DATA Start Marker
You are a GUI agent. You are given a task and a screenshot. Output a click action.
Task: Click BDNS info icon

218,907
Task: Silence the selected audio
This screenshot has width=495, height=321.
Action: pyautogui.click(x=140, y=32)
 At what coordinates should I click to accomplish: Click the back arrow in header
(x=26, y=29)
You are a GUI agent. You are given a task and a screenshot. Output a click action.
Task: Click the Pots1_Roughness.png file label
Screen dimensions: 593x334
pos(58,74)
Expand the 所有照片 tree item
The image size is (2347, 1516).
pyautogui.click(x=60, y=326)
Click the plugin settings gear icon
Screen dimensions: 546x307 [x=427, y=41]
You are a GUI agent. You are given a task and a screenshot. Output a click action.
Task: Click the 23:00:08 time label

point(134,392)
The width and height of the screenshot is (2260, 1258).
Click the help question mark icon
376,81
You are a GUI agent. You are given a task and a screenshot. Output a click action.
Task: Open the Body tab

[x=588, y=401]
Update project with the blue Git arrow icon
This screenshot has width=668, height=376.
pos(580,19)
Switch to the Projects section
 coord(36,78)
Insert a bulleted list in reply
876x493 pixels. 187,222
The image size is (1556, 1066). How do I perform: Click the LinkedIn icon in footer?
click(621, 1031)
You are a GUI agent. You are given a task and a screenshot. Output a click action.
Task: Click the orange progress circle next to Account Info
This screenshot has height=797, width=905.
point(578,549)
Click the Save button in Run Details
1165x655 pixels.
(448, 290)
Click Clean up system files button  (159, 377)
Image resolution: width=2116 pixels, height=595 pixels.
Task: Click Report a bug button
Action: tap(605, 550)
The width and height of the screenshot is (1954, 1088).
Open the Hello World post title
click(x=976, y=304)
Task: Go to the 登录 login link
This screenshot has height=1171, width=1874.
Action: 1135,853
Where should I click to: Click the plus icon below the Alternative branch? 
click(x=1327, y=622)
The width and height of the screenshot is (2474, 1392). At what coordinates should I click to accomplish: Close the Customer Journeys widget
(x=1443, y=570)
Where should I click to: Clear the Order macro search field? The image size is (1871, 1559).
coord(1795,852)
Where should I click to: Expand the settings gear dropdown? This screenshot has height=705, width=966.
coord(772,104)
DATA End Marker
• **WORK INSTRUCTION**
What is needed is an exact reproduction of the data.

• **TASK ANSWER**
You are a GUI agent. You are given a task and a screenshot. Output a click action.
Task: Click BDNS info icon

218,907
Task: Silence the selected audio
This screenshot has width=495, height=321.
Action: pyautogui.click(x=140, y=32)
 At what coordinates should I click to accomplish: Click the back arrow in header
(x=26, y=29)
You are a GUI agent. You are given a task and a screenshot. Output a click action.
Task: Click the Pots1_Roughness.png file label
Screen dimensions: 593x334
pos(58,74)
Expand the 所有照片 tree item
The image size is (2347, 1516).
pyautogui.click(x=60, y=326)
Click the plugin settings gear icon
Screen dimensions: 546x307 [x=427, y=41]
You are a GUI agent. You are given a task and a screenshot. Output a click action.
Task: Click the 23:00:08 time label

point(134,392)
The width and height of the screenshot is (2260, 1258).
Click the help question mark icon
376,81
You are a GUI agent. You are given a task and a screenshot. Output a click action.
Task: Open the Body tab

[x=588, y=401]
Update project with the blue Git arrow icon
This screenshot has width=668, height=376.
pos(580,19)
Switch to the Projects section
 coord(36,78)
Insert a bulleted list in reply
876x493 pixels. 187,222
The image size is (1556, 1066). How do I perform: Click the LinkedIn icon in footer?
click(621, 1031)
You are a GUI agent. You are given a task and a screenshot. Output a click action.
Task: Click the orange progress circle next to Account Info
This screenshot has height=797, width=905.
point(578,549)
Click the Save button in Run Details
1165x655 pixels.
(448, 290)
Click Clean up system files button  (159, 377)
Image resolution: width=2116 pixels, height=595 pixels.
Task: Click Report a bug button
Action: tap(605, 550)
The width and height of the screenshot is (1954, 1088).
Open the Hello World post title
click(x=976, y=304)
Task: Go to the 登录 login link
This screenshot has height=1171, width=1874.
Action: 1135,853
Where should I click to: Click the plus icon below the Alternative branch? 
click(x=1327, y=622)
The width and height of the screenshot is (2474, 1392). At what coordinates should I click to accomplish: Close the Customer Journeys widget
(x=1443, y=570)
Where should I click to: Clear the Order macro search field? The image size is (1871, 1559).
coord(1795,852)
Where should I click to: Expand the settings gear dropdown? This screenshot has height=705, width=966.
coord(772,104)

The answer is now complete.